─── Page excerpt

Keywords

1 Introduction

According to Australian Energy Market Operator (AEMO), renewable energy resources, especially residential battery storage, have been significantly increasing because of diverse driving factors such as improved technology in solar battery with affordable prices, increase in retail electricity prices, and environmental impacts [1]. Taking these opportunities, electricity retailers have attempted to build a new business model to minimize electricity costs for both industry and individual household [1]. Recently, there is significant development of micro solar management system for households, including smart meters and applications of demand-side management. Consequently, it is essential to keep track electricity consumption in order to maintain balance between demand side and supply side [1, 3]. More importantly, segmenting consumer load profiles into separated groups has received more attention in research area [10]. Hino et al. also stated that determining energy consumption behaviors is useful for selecting and designing optimal tariff for different consumers groups [10].

──────

What this task involves: Transcribe the excerpt on household energy consumption in full, from its first line to its last. The items here have no connection to the excerpt on household energy consumption.

─── Data lines

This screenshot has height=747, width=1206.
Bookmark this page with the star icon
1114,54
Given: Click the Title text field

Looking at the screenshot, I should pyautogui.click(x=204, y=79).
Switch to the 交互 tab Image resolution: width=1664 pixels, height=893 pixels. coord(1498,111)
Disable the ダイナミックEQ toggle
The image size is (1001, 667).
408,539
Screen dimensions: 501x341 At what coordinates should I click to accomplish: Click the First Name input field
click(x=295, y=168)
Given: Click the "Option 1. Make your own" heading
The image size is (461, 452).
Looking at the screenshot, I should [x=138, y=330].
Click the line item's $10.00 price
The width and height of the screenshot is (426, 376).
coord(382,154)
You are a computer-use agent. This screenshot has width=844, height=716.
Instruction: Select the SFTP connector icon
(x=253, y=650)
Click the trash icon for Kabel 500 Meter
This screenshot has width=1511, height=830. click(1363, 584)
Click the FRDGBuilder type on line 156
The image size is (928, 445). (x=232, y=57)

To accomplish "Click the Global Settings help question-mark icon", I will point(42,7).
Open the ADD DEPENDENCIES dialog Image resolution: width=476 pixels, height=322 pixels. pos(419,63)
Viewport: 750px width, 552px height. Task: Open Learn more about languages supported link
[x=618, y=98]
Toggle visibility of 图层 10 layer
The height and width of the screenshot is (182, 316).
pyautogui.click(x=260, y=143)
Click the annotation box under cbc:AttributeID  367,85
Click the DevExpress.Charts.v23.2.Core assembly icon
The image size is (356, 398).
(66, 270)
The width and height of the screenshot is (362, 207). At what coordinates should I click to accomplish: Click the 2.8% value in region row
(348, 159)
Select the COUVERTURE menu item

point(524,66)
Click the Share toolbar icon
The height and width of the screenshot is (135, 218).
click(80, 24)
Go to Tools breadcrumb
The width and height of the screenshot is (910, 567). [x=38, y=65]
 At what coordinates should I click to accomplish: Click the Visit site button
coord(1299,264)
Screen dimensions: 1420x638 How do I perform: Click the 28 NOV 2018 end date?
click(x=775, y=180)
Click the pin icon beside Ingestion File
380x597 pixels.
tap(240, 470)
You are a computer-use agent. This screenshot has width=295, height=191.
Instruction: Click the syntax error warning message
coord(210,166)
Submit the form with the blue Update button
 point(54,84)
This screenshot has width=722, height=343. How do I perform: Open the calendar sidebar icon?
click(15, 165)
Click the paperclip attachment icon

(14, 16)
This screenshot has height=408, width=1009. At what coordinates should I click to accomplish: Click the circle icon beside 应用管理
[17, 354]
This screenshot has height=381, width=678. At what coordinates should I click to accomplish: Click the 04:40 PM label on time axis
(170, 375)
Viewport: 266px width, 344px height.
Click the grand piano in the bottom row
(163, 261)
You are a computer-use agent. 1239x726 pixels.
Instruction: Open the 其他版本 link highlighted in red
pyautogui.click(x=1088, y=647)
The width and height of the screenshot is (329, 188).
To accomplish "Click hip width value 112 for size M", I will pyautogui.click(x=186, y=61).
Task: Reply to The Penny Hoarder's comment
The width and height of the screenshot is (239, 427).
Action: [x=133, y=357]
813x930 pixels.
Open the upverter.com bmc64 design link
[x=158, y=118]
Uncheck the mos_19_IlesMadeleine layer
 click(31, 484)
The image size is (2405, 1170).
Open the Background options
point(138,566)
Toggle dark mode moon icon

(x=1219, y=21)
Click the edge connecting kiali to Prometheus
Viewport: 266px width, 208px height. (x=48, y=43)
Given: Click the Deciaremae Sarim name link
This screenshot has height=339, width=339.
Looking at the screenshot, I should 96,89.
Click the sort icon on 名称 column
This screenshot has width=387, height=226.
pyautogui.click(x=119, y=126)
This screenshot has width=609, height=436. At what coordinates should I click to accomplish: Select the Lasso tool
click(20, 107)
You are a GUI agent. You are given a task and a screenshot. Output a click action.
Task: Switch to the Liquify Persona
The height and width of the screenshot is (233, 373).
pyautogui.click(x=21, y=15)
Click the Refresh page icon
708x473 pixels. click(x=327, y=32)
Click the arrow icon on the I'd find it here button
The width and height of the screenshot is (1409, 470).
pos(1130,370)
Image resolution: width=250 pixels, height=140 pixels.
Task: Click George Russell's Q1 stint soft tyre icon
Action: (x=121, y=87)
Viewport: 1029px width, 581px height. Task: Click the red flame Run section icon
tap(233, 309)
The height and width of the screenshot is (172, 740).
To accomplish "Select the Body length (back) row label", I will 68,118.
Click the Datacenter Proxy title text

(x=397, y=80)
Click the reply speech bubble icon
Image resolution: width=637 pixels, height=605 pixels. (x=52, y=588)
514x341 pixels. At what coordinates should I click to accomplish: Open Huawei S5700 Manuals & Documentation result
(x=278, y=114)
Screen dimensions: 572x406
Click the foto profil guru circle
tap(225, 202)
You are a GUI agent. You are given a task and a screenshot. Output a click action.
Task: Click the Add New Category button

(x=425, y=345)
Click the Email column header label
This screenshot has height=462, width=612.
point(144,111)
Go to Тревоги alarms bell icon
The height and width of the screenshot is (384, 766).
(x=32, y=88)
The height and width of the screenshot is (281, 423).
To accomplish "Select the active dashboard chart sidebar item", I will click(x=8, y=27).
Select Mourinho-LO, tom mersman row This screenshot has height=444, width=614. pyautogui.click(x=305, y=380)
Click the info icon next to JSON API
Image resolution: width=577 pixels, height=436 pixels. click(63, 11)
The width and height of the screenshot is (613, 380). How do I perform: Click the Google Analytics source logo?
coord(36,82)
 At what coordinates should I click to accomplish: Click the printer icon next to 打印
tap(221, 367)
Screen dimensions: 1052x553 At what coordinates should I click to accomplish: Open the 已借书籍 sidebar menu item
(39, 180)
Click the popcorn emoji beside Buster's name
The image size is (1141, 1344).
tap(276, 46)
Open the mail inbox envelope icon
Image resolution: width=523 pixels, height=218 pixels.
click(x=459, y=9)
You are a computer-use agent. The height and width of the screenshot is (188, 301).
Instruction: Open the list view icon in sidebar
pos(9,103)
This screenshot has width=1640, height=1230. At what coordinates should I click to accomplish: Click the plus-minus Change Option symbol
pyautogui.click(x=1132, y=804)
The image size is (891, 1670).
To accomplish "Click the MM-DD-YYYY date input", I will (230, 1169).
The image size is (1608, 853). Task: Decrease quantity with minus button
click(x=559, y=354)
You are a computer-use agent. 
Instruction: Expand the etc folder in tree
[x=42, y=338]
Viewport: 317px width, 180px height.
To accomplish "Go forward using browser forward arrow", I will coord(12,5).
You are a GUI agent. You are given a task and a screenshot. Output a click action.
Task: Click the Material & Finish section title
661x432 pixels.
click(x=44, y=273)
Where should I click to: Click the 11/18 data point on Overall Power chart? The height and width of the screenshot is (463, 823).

──────

Finished exercise:
Keywords

1 Introduction

According to Australian Energy Market Operator (AEMO), renewable energy resources, especially residential battery storage, have been significantly increasing because of diverse driving factors such as improved technology in solar battery with affordable prices, increase in retail electricity prices, and environmental impacts [1]. Taking these opportunities, electricity retailers have attempted to build a new business model to minimize electricity costs for both industry and individual household [1]. Recently, there is significant development of micro solar management system for households, including smart meters and applications of demand-side management. Consequently, it is essential to keep track electricity consumption in order to maintain balance between demand side and supply side [1, 3]. More importantly, segmenting consumer load profiles into separated groups has received more attention in research area [10]. Hino et al. also stated that determining energy consumption behaviors is useful for selecting and designing optimal tariff for different consumers groups [10].